Abri meu laptop, clicando mais que depressa em novo documento Word. Só então percebi a pilha de roupas para passar em cima do sofá. Elas tinham olhos de cobranças. Algo que pouco liguei ao longo da vida. Confesso que quanto mais elas me olham com aqueles olhos dobrados, mais eu as ignoro. Já fiz isso até por dois meses seguidos. Não sei porque estava me sentindo culpada justo hoje. Talvez porque eu soubesse que o idílio meu e de minha inspiração fosse durar bastante e as roupas ficariam lá por semanas seguidas. Imaginei blusinhas sufocadas por toalhas. Calças dobradas na mesma posição por Deus sabe lá quanto tempo. Senti-me culpada.

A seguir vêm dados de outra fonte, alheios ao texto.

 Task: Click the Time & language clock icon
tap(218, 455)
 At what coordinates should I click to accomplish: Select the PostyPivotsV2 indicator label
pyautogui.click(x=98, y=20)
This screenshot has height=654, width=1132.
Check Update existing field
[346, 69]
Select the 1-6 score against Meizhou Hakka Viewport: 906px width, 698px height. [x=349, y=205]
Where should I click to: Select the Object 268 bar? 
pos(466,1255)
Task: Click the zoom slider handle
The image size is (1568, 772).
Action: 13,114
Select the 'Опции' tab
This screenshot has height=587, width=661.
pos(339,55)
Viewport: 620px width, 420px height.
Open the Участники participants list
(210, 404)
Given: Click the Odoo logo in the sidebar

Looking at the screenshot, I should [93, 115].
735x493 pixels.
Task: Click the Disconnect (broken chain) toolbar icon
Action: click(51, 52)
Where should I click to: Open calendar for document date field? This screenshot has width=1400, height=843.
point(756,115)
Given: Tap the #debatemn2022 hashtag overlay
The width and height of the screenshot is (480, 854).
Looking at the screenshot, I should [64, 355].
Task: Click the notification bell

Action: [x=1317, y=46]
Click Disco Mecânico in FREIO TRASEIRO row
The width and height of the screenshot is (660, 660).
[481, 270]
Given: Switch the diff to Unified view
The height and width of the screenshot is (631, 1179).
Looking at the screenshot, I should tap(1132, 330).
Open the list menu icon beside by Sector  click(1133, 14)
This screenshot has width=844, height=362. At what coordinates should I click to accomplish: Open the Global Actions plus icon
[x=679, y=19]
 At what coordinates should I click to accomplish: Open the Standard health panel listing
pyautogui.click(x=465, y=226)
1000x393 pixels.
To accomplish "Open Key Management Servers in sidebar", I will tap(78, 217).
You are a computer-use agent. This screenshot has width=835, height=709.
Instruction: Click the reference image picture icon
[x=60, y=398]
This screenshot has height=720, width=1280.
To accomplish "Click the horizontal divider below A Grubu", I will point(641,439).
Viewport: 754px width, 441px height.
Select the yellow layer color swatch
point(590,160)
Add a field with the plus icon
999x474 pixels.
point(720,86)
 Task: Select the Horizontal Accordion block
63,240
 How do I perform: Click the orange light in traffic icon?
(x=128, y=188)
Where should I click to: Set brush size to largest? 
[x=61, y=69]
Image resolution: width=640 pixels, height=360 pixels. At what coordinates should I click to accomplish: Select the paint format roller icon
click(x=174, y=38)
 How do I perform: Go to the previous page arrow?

Minha inspiração seguiu meu olhar e me garantiu:

— Isso pode esperar. Bem, o mundo não vai acabar por isso vai? Quanto a mim, considerando a burrice das suas emoções, certamente em algum momento me prenderá de novo nas tais janelas assassinas. Além disso, hoje quero comemorar minha liberdade. E a sua. Afinal enquanto estive presa, você também estava. Só não tinha se dado conta. Concorda?

— Tem razão... — Eu disse afastando qualquer sentimento de culpa.

 

 

 

 


 

 

(  IMAGEM:  Sou eu . Fiz esse video hoje e transformei em giff só para colcoar aqui. rsrsrs)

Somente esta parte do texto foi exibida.